— Недавно по телевизору брали интервью у Евгения Гришина и Любови Барановой-Козыревой — замечательных людей и олимпийских чемпионов. Они вспоминали 1956 год, Кортина д'Ампеццо, наши первые зимние Олимпийские игры. И я удивился, какого сорта вопросы им задавали. Спрашивают, например: "А почему вас после победы не встречал никто из правительства? А что вы получили за победу?" Как будто правительственная встреча в аэропорту или новая квартира является высшей данью уважения перед Олимпийским чемпионом!
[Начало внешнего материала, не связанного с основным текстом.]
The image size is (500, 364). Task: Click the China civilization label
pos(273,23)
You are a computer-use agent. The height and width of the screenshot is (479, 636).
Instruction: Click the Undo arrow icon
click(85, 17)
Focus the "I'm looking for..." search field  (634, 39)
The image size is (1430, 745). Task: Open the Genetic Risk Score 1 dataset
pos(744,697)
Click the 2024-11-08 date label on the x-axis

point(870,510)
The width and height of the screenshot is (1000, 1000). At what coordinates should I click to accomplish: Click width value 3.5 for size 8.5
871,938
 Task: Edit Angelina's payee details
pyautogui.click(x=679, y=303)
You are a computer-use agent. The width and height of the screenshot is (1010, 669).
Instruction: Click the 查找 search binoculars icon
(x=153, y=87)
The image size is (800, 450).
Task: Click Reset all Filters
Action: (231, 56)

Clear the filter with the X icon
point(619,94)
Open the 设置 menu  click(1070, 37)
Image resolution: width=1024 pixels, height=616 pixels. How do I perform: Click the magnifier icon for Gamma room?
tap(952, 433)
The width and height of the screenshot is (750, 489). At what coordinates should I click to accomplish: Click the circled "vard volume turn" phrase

Ерунда все это. Я помню, как и кто нас встречал после побед. После выигрыша Олимпийских игр в Мельбурне мы шли пароходом 20 дней и пришли в декабре во Владивосток. Посмотрели бы вы на это чудо: когда наш лайнер заходил в гавань, все пароходы салютовали нам. Мы все вышли на палубу: бог ты мой, сколько народу! Сотни тысяч людей высыпали к причалам, на набережные. Мы сразу разделились на мелкие группы и стали встречаться с жителями Владивостока. Буквально все спортсмены, около 400 человек. Высшая награда — это когда народ отнесся к победе своей олимпийской команды как к своей личной победе. Из 150 комплектов медалей мы взяли тогда 37 золотых!
Почти сразу после войны была поставлена задача в ближайшее время победить на мировых первенствах по основным видам спорта. Такую установку можно при желании окрестить "политическим приказом" или даже "прожектом". А по-моему, это здравая государственная политика. И ее невозможно было бы выполнить, если бы к спортсменам относились, как к "пушечному мясу". Тогда поддерживали спортсменов как только могли. Были учреждены медали чемпионатов Советского Союза, стипендии для ведущих спортсменов, для членов сборной команды. За мировые рекорды и выигрыши первенства Союза тоже поощряли денежно. После такой страшной войны не до роскоши было: страна не имела возможности выплачивать громадные суммы. Но уж по сравнению с обычной зарплатой это были большие деньги — хорошим спортсменам легко можно было покупать машины.
Да, часто было очень тяжело: постоянные сборы, неустроенность, бытовые неурядицы. Но спортсмены пользовались величайшим уважением, и наши проблемы решались. Я жил в Свердловске, там первым секретарем был Кириленко. Как-то прямо с тренировки Андрей Павлович пригласил меня к себе. Побеседовали очень тепло. "В чем нуждаетесь?" — "Да я-то ни в чем, а вот тренер в перестроенном туалете живет" — "Решим". И буквально через неделю тренер получил отличную квартиру.
— Другой миф: якобы партийные бонзы, чиновники, комитетчики постоянно вмешивались в спортивные дела, превращая соревнования в большую и малую политику. Говорят о панибратском, снисходительном отношении со стороны "высших мира сего" к спортсменам. Вспоминают ветреные увлечения лидеров партийной верхушки конкурирующими спортивными обществами, разгон ЦДСА, дело Стрельцова.
— А я вспоминаю другое. Во время финской Олимпиады 1952 года мы жили в местечке под Хельсинки. Все вместе: тренеры, спортсмены, руководители делегации. А прислуживали нам в номерах молодые финночки. И как-то Трофим Ломакин, отличный человек, тяжелоатлет, выигравший тогда "золото", решил подшутить сразу над всеми. Финночки спрашивают его, как по-русски "доброе утро". А он им: "…твою мать!" — А как "до свиданья"? — "Пошел ты на ...!" И вот накануне выступления собираемся мы на зарядку, тут входит руководитель делегации Романов, с ним представитель ЦК партии, ЦК ВЛКСМ, кто-то из профсоюзов. Финнки убираются неподалеку и вдруг хором: "…твою мать!" У тех лица вытянулись. А потом кто-то бросил прислуге: “Всего хорошего, уходите!” А они ему в ответ: "Пошел ты на ...!" Впечатление страшное. Кто-то из тренеров выговор получил, но вся делегация хохотала. Подобные розыгрыши руководителей были всегда, и совершенно неправильно представлять их как каких-то "серых кардиналов".
Часто они советовались с нами: "Ребята, что для вас сделать? Как нам лучше поступить?" Сильно помогали и не бросали спорт на самотек. Разумеется, мы всегда стремились победить, но о каком-то политическом давлении говорить не приходится — это было чистое спортивное желание!